Paths

The political climate is changing, becoming more pragmatic and economically opportunistic. The system of political patronage is being dismantled. Even so there is still an exclusive focus on winning elections. The recent past is still a prime determinant of the geometric description in zinc and concrete of the urban rituals of Jamaica today. The landscape of Kingston remains divided into a complex pattern of antithetical areas connected by an absurdly convoluted network of paths. To each city dweller the city presents itself as a customised patchwork of familiar fragments linked by corridors intersecting large blank areas, usually lined with zinc and inhabited only by hearsay and its mythological creatures. The boundaries of these patches in the politically more sensitive areas are marked clearly by the colour and signs of that community’s forcefully homogenised political affiliation.

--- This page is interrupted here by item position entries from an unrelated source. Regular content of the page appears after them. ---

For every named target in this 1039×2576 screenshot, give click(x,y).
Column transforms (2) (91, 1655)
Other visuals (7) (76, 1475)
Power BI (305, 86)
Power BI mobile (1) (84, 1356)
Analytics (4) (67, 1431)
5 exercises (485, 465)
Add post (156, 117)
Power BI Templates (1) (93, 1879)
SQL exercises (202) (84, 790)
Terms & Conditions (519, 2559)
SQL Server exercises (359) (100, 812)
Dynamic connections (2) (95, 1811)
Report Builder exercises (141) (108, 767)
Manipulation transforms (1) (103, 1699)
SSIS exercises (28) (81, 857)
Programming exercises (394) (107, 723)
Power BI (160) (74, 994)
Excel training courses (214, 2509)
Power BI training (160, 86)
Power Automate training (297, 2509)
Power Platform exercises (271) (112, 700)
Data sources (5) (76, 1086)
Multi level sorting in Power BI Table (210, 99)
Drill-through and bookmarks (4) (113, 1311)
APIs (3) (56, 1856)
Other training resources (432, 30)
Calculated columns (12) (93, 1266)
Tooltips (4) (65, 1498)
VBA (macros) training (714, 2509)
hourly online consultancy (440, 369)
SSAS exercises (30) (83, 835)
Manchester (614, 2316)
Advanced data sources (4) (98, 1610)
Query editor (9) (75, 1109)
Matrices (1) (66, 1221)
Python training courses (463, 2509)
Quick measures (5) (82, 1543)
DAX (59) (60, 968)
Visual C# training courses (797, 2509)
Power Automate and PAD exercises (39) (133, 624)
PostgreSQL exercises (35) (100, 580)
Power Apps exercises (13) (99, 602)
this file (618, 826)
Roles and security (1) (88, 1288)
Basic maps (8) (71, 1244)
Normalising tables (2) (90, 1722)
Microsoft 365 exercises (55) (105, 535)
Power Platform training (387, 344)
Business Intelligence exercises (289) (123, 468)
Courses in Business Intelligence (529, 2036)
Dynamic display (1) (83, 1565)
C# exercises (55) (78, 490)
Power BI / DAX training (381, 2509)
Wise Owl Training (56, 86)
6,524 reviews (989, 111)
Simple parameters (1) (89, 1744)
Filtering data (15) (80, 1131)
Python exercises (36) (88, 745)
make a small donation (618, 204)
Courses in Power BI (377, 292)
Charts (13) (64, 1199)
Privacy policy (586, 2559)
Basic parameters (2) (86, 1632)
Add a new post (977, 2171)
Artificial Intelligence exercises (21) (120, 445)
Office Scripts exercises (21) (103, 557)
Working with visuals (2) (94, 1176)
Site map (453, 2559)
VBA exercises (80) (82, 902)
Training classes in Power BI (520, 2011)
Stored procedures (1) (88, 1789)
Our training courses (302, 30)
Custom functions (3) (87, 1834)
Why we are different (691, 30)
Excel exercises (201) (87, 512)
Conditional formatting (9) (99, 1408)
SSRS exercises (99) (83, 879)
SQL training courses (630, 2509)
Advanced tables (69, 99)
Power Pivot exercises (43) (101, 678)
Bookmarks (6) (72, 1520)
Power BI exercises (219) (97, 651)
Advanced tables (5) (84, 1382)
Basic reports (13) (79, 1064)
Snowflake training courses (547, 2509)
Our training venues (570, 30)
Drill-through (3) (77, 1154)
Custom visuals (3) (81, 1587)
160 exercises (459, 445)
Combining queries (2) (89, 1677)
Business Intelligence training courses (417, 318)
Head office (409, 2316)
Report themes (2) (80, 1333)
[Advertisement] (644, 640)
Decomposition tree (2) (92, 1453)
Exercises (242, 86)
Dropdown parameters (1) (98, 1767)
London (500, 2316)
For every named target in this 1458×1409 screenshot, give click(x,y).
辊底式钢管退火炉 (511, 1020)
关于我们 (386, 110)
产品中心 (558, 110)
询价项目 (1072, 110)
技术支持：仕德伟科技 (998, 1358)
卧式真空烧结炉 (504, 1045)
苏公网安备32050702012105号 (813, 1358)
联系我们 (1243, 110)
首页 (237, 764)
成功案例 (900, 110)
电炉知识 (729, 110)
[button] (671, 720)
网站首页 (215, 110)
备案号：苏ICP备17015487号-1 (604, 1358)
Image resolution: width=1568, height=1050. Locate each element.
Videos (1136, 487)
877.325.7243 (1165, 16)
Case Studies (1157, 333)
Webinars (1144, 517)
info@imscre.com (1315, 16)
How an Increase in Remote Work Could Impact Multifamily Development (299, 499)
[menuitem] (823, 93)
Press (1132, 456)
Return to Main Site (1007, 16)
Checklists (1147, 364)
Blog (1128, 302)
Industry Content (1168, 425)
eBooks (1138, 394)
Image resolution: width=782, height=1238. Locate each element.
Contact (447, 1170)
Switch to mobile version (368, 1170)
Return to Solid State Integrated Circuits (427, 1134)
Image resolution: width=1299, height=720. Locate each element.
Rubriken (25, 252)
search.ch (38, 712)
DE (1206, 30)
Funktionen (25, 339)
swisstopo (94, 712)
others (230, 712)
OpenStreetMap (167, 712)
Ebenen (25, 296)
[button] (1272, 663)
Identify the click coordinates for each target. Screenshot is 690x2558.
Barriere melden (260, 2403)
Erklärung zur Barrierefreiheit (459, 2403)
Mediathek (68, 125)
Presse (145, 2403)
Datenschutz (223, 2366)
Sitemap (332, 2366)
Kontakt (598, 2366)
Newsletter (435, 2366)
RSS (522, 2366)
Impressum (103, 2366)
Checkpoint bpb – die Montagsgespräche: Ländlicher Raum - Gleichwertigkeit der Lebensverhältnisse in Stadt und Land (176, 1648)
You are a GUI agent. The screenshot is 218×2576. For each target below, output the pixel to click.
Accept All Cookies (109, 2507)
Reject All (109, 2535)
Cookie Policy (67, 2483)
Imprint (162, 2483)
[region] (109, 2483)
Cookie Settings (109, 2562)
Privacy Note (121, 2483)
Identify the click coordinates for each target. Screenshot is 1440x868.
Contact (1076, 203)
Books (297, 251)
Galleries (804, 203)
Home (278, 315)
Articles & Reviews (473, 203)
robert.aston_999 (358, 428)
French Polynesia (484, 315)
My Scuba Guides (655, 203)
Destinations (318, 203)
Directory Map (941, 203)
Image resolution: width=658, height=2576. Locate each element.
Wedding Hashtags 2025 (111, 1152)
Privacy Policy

Countless deaths are still caused by a Romeo persisting in his love for a Juliet and crossing the line that has come to divide them.(7)

            The area of Southside is infamous for its complex partitioning into areas of a tribal loyalty for which the overt justification is political affiliation. The place is a labyrinth of imperative detours. People on their daily trek to the shops or to work are living proof that the shortest efficient distance between two points is seldom a straight line.

 

Paradoxically this urban complexity obtains for both sides of the divide, the poorer areas of Downtown and the wealthy areas of Uptown Kingston. Uptown and Downtown Kingston are mirror images of each other. For instance, landowners from both areas have capitalised on their land, creating yards (for the poor) or compounds (for the wealthy). These mercenary subdivisions have created a patchwork of domestic fortresses and an extraordinary network of non-connecting, narrow canyon-like paths.

 

As soon as a path is out of use, its memory is eradicated. ex memoriam, humiliated by its fall from function.